Start of Excerpted data

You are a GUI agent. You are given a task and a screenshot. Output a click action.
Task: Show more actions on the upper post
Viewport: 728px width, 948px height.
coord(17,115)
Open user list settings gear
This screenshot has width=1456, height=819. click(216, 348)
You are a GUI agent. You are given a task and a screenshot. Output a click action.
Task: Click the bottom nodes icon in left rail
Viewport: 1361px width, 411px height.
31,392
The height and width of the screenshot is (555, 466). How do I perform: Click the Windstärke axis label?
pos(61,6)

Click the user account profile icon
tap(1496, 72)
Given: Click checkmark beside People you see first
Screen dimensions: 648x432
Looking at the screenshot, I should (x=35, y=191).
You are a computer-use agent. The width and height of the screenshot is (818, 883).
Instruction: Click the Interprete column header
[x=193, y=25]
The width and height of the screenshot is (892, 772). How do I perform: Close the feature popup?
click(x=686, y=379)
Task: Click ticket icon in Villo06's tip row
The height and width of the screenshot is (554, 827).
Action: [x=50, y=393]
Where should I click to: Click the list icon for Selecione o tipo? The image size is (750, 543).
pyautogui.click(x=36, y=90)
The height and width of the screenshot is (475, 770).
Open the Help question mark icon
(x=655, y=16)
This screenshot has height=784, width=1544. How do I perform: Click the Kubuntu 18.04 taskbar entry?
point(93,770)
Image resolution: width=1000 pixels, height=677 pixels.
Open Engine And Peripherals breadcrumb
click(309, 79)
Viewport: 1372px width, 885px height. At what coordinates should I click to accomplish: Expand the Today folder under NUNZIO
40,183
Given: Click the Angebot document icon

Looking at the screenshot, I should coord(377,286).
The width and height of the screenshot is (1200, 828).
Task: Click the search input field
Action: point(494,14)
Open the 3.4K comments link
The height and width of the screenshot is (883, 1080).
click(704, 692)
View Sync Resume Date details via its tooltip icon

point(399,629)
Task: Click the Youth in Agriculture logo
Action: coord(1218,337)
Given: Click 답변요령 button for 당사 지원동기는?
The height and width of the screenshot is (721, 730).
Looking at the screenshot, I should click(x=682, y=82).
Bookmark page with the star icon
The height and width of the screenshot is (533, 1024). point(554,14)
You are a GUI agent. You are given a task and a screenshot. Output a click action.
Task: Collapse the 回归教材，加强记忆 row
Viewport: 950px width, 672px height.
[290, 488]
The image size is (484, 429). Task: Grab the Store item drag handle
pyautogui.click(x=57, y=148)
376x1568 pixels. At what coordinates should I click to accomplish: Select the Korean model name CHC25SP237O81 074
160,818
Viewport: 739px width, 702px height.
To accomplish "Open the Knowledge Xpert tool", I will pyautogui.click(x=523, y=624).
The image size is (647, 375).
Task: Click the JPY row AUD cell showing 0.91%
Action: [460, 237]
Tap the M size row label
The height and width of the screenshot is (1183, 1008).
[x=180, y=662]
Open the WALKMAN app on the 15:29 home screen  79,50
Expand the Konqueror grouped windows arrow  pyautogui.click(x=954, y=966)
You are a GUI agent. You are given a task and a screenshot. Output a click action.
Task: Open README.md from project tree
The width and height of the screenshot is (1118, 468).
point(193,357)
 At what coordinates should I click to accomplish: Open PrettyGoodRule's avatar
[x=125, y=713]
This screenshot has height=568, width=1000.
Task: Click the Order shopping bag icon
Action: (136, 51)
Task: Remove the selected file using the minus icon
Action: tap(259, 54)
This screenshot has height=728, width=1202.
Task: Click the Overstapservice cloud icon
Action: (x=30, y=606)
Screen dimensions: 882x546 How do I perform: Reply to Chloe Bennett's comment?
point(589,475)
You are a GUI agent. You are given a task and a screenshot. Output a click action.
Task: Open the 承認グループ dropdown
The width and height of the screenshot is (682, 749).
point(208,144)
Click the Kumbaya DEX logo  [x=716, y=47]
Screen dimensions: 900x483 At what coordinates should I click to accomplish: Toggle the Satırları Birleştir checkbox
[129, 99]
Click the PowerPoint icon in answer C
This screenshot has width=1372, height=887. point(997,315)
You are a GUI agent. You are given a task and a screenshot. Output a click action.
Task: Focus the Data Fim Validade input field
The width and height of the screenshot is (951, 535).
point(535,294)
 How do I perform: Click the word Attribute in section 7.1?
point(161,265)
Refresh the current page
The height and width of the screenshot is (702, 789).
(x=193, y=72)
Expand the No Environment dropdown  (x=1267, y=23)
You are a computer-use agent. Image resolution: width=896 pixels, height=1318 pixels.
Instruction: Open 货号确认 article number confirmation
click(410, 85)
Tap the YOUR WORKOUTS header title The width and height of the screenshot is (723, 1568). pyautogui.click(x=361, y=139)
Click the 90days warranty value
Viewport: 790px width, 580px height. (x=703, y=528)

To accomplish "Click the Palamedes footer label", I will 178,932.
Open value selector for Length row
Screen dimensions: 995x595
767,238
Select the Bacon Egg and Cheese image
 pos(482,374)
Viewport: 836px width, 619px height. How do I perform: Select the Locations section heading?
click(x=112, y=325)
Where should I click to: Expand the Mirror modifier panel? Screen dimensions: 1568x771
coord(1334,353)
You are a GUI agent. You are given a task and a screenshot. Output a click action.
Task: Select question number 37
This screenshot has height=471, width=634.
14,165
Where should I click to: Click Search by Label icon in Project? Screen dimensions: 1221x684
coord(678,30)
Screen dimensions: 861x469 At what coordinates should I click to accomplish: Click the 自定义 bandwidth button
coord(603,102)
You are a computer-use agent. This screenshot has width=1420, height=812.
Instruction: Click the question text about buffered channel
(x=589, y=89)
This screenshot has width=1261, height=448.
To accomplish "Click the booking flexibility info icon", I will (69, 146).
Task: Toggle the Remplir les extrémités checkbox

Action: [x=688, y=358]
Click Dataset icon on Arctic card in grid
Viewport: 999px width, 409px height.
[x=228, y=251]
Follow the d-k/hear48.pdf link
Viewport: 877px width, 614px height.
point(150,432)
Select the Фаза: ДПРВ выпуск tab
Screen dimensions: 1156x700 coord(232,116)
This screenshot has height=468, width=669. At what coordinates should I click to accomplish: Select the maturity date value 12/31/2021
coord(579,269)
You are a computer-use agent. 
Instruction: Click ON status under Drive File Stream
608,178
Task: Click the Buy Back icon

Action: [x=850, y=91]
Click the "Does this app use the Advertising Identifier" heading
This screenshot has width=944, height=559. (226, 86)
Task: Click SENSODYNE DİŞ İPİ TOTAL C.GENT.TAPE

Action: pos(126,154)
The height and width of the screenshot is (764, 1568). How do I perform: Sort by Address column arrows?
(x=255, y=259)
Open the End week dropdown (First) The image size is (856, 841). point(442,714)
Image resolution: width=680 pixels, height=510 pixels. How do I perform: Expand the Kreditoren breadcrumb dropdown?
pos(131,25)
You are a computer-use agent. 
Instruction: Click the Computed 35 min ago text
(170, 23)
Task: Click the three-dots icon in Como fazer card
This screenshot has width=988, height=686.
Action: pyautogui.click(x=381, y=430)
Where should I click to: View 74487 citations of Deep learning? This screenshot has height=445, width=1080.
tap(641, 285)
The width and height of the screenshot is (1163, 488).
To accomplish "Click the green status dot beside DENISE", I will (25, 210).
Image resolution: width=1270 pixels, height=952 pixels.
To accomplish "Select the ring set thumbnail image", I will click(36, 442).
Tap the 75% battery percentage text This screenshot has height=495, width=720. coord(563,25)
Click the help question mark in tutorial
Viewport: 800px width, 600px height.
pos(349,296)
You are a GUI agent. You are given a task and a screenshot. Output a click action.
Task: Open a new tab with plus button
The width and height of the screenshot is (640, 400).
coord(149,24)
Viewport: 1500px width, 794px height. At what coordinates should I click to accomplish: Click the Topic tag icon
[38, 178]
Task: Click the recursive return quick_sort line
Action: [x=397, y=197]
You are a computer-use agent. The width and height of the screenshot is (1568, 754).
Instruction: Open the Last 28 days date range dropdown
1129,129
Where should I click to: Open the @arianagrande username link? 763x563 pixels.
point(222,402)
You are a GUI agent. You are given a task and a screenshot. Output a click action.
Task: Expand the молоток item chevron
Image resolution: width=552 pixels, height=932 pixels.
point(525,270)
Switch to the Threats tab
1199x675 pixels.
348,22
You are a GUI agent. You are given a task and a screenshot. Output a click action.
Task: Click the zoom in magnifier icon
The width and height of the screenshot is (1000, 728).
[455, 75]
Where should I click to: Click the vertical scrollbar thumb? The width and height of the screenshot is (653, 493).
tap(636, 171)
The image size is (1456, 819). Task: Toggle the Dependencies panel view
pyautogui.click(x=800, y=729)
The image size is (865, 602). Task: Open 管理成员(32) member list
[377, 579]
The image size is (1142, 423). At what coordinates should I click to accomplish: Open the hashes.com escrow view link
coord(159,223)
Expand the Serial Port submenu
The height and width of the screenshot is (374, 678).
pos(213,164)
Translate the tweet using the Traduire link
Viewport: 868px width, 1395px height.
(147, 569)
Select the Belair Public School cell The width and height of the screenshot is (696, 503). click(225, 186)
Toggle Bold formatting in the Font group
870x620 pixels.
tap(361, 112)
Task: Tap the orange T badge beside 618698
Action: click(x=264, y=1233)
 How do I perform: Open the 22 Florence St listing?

End of Excerpted data

Out of the entries above, write out only the lines between the line holding "Bookmark page with the star icon" and the line holding "Viewport: 739px width, 702px height.", inclusive, each exactly as given.

Bookmark page with the star icon
The height and width of the screenshot is (533, 1024). point(554,14)
You are a GUI agent. You are given a task and a screenshot. Output a click action.
Task: Collapse the 回归教材，加强记忆 row
Viewport: 950px width, 672px height.
[290, 488]
The image size is (484, 429). Task: Grab the Store item drag handle
pyautogui.click(x=57, y=148)
376x1568 pixels. At what coordinates should I click to accomplish: Select the Korean model name CHC25SP237O81 074
160,818
Viewport: 739px width, 702px height.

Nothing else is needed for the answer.